▶ [Task goal] Reproduce the records below word for word, leaving out the pictures.

▶ [Records]

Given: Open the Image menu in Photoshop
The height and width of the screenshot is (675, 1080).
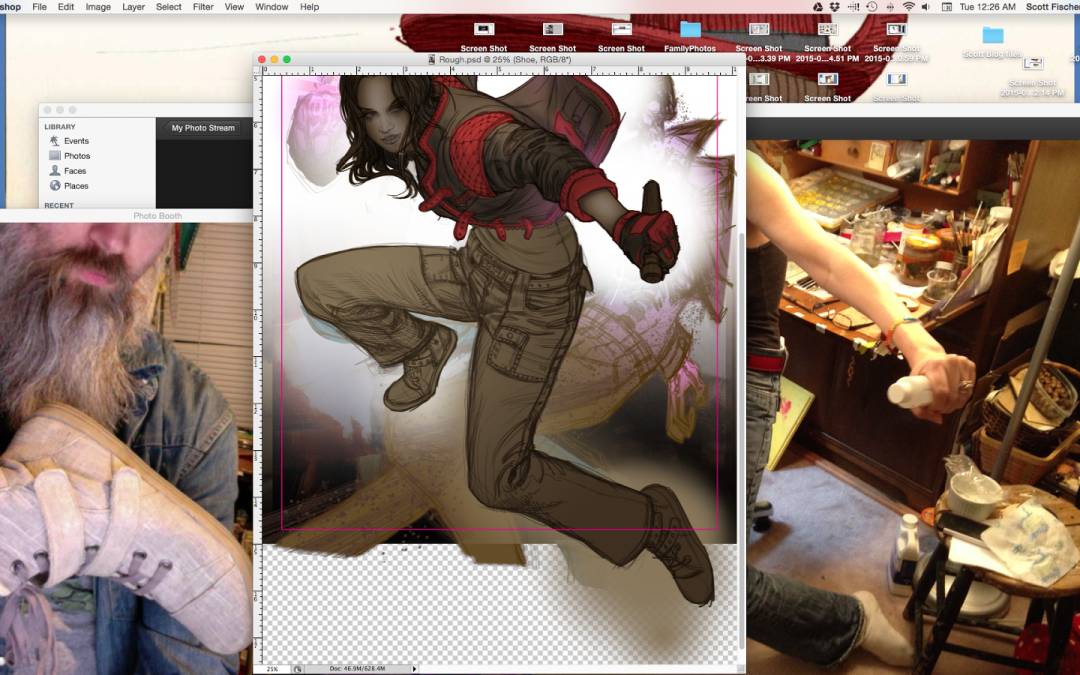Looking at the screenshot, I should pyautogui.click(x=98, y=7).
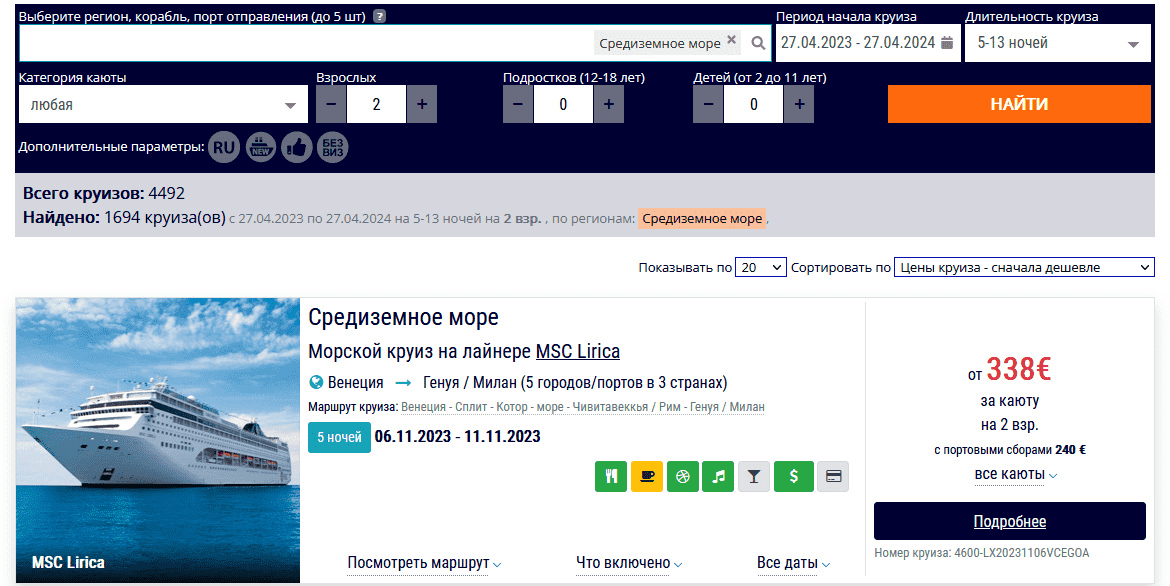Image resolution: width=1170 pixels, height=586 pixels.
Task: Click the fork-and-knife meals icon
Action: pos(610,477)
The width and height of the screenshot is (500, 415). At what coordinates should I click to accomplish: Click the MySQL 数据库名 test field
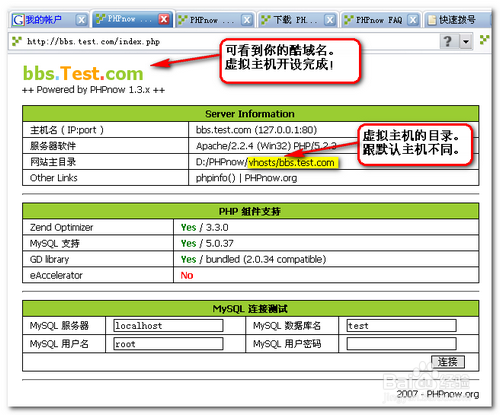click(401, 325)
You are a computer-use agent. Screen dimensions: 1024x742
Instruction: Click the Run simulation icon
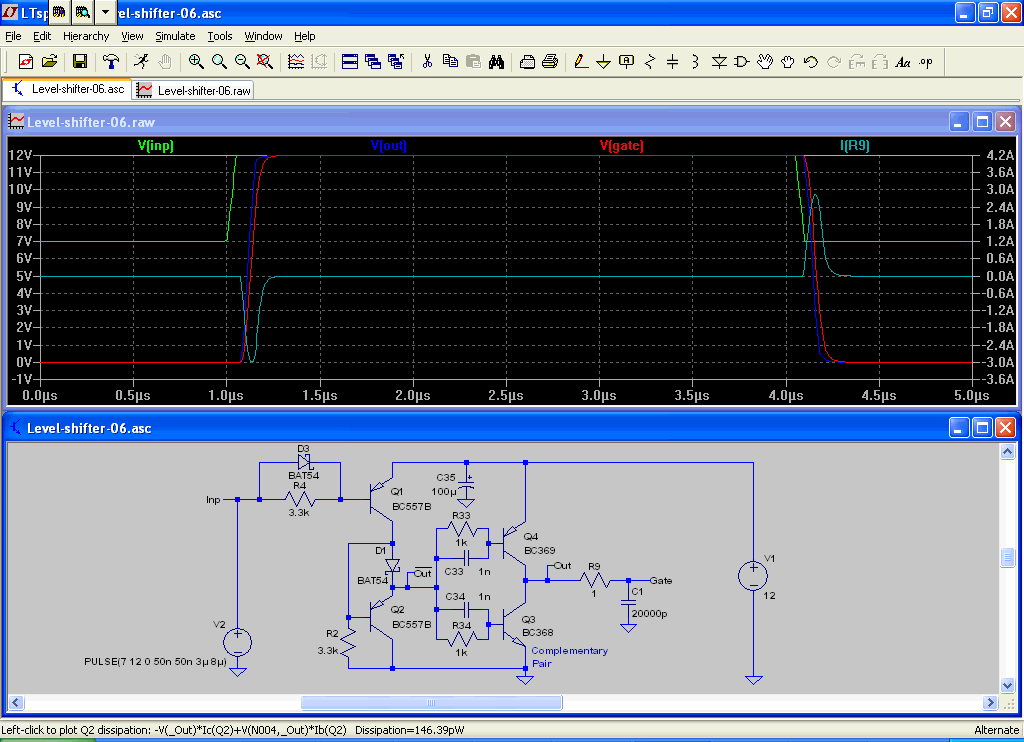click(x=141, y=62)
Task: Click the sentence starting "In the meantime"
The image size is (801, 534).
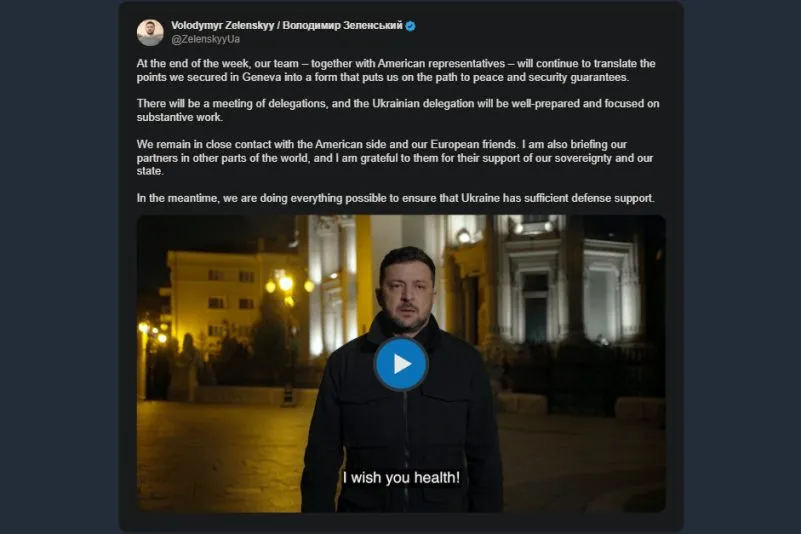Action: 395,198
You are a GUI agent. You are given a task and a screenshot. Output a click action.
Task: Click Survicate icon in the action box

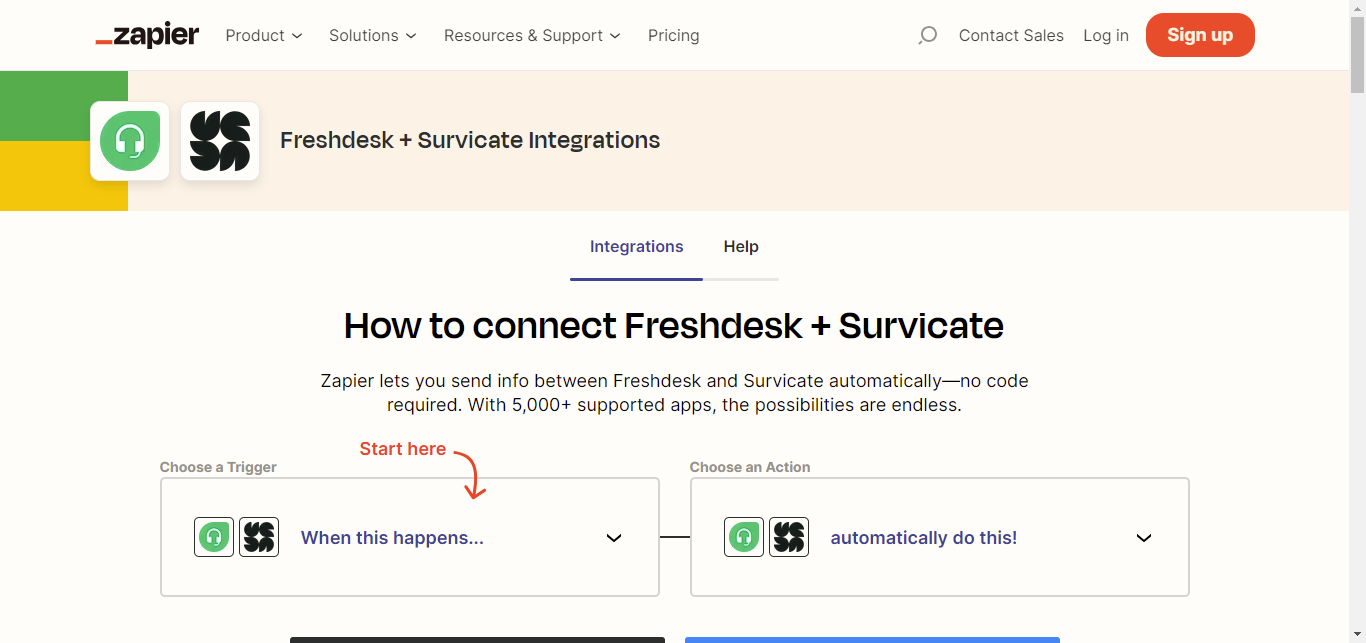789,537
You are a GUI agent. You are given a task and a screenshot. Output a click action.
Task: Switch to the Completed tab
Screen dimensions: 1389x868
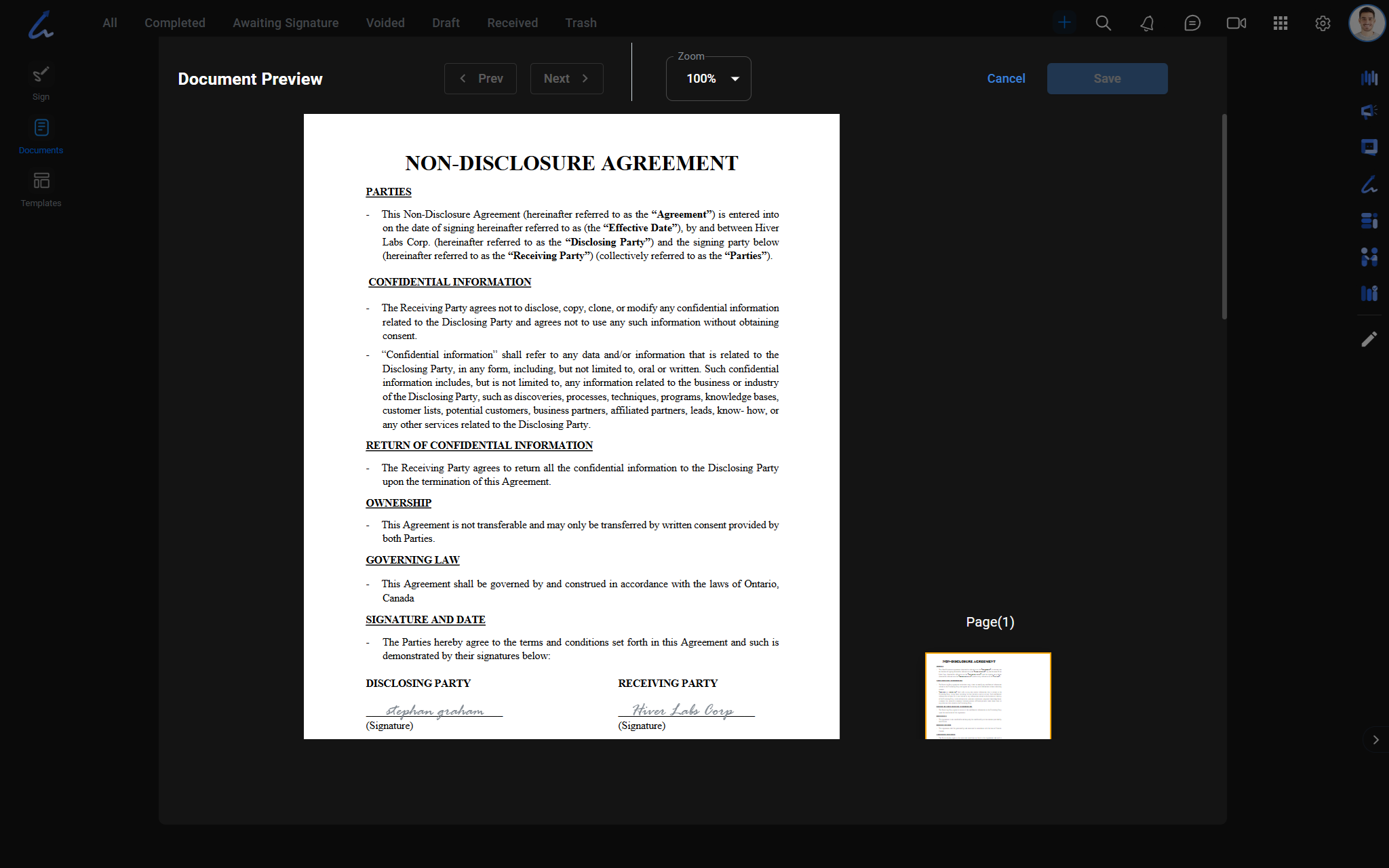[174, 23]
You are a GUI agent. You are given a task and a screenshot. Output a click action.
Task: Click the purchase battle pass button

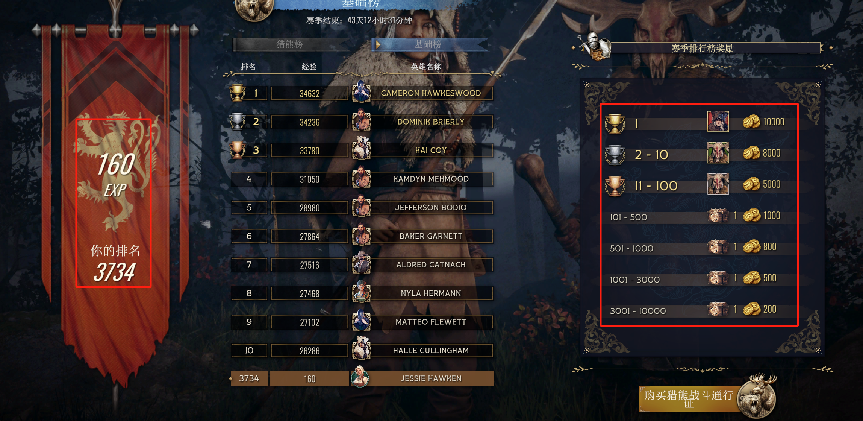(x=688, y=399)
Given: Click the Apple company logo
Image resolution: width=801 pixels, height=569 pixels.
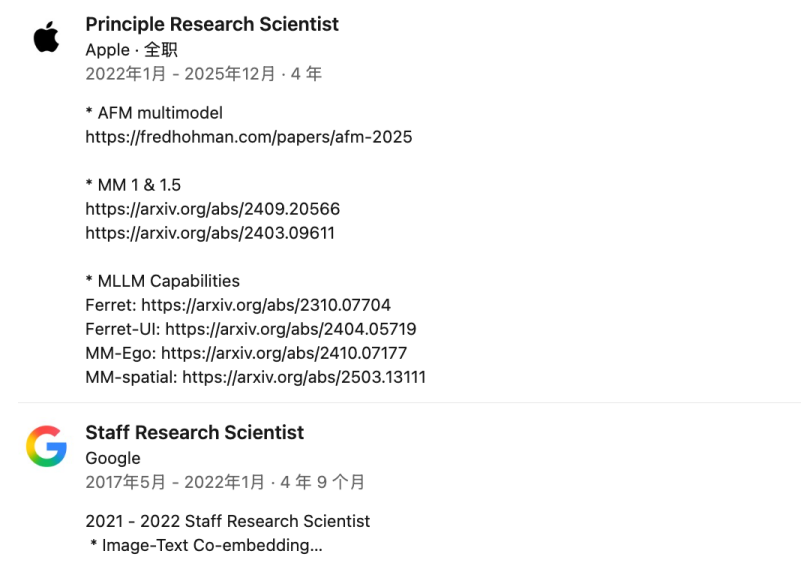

▶ [The answer]
Given: Open the Image menu in Photoshop
The height and width of the screenshot is (675, 1080).
Looking at the screenshot, I should pyautogui.click(x=98, y=7).
Image resolution: width=1170 pixels, height=586 pixels.
Task: Click the fork-and-knife meals icon
Action: pos(610,477)
The width and height of the screenshot is (500, 415). At what coordinates should I click to accomplish: Click the MySQL 数据库名 test field
click(401, 325)
You are a computer-use agent. Screen dimensions: 1024x742
Instruction: Click the Run simulation icon
click(x=141, y=62)
Task: Click the sentence starting "In the meantime"
The image size is (801, 534).
Action: 395,198
You are a GUI agent. You are given a task and a screenshot. Output a click action.
Task: Click Survicate icon in the action box

789,537
You are a GUI agent. You are given a task and a screenshot. Output a click action.
Task: Switch to the Completed tab
Screen dimensions: 1389x868
[174, 23]
You are a GUI agent. You are given a task and a screenshot. Output a click action.
Task: Click the purchase battle pass button

(x=688, y=399)
Given: Click the Apple company logo
Image resolution: width=801 pixels, height=569 pixels.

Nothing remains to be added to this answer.